### Available data
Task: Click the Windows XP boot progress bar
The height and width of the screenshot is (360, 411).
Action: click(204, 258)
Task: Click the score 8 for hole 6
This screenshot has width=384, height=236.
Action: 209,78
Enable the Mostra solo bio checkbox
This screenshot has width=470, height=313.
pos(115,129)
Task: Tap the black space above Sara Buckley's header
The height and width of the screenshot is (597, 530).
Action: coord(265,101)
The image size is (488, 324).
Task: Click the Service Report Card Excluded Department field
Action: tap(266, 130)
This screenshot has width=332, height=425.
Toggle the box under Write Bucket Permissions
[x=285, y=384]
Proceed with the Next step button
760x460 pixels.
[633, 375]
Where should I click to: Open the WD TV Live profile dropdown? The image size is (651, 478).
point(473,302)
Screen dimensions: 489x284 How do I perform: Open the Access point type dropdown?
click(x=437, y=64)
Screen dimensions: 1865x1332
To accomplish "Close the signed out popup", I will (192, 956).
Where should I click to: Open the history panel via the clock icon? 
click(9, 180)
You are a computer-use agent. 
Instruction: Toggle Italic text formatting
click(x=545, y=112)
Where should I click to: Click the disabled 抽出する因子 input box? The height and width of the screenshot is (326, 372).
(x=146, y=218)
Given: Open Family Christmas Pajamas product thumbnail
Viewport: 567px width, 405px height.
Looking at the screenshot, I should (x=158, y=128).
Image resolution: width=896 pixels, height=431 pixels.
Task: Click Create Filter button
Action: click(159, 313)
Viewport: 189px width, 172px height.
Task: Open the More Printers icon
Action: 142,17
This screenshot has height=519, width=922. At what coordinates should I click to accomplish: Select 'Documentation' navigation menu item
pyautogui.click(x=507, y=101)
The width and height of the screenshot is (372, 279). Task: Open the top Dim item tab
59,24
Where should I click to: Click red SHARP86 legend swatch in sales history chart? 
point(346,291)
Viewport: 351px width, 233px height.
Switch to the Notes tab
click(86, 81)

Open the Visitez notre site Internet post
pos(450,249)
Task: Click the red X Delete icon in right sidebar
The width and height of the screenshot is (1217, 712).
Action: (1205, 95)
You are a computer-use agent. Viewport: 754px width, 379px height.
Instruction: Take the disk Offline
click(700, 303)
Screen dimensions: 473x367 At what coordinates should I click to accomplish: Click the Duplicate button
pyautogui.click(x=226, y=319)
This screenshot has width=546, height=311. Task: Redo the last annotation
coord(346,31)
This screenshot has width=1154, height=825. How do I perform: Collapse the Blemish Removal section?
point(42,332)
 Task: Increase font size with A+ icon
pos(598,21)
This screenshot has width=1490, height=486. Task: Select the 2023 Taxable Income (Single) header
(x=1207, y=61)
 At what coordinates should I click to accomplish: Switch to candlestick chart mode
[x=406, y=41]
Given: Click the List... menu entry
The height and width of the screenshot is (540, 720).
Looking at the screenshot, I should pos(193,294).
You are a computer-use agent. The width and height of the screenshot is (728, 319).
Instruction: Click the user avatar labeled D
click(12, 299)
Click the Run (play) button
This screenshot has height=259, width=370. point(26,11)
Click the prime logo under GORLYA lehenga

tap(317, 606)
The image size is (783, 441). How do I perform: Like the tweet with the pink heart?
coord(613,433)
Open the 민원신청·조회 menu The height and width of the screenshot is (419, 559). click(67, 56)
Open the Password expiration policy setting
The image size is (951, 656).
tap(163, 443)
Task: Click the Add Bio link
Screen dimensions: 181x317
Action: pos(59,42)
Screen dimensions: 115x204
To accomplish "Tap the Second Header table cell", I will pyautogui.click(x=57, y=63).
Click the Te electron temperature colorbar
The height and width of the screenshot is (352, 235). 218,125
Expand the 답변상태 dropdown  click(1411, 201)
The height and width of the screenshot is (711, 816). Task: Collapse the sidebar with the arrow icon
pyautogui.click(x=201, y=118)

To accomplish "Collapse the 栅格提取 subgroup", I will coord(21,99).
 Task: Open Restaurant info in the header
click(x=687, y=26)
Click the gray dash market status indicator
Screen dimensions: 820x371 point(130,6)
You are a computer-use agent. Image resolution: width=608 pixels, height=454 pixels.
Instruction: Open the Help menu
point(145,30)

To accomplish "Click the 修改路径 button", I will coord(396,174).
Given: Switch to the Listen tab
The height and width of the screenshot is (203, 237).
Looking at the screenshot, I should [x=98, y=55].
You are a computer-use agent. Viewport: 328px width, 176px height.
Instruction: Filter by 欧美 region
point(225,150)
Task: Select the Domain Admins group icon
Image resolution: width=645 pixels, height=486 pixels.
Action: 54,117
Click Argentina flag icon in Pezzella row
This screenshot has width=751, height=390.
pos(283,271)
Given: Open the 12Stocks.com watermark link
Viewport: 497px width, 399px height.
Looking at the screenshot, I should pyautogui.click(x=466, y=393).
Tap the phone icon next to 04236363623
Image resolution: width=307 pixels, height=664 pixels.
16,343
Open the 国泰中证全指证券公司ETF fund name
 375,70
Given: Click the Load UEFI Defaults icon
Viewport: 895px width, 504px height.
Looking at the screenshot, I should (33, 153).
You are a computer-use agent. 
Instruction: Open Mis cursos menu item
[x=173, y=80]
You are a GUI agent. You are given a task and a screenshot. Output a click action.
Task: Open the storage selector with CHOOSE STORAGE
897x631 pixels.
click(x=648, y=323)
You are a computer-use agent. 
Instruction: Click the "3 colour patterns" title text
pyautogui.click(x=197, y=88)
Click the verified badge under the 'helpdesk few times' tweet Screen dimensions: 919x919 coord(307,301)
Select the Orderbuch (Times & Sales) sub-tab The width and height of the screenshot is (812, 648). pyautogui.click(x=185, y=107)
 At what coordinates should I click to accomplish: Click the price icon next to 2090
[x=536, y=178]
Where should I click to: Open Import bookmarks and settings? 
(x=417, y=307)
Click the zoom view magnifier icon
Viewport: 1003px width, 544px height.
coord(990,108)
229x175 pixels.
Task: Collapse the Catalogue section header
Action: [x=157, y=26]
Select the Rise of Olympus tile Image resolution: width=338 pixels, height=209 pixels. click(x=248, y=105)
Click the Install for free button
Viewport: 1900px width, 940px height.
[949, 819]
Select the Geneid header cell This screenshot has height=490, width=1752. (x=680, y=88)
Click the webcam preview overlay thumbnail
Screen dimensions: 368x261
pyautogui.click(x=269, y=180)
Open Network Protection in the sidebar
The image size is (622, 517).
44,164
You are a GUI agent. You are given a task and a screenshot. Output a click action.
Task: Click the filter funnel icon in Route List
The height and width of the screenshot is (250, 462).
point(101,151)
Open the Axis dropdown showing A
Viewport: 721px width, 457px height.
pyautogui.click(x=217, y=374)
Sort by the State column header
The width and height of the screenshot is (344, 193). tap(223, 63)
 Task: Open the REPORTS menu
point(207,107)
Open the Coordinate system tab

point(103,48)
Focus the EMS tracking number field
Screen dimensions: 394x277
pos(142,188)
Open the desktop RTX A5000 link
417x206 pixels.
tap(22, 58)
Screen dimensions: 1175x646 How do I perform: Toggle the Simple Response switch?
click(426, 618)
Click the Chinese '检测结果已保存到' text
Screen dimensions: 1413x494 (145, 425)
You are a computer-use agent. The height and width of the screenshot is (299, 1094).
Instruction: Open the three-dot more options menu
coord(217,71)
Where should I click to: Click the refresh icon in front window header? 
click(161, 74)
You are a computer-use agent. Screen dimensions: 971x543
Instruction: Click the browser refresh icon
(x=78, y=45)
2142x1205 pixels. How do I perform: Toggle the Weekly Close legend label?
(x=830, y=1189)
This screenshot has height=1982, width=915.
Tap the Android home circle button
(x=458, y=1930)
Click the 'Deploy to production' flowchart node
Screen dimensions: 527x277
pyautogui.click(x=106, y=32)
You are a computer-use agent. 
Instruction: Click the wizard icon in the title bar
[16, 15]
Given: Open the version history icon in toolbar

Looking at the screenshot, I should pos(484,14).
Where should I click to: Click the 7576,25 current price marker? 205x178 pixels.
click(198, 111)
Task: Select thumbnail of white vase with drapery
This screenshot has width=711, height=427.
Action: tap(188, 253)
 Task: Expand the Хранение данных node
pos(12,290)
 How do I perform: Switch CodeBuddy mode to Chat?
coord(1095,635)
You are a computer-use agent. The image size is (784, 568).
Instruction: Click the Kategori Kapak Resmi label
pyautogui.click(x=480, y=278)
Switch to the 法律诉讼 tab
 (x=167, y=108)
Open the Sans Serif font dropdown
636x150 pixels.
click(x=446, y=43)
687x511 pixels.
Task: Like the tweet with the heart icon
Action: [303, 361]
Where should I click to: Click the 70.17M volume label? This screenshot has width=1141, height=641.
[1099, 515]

### Work item
Search the lines above for the string "will" and copy each line that has it.

### Output of the exercise
To accomplish "Close the signed out popup", I will (192, 956).
To accomplish "Tap the Second Header table cell", I will pyautogui.click(x=57, y=63).
To accomplish "Collapse the 栅格提取 subgroup", I will coord(21,99).
To accomplish "Click the 修改路径 button", I will coord(396,174).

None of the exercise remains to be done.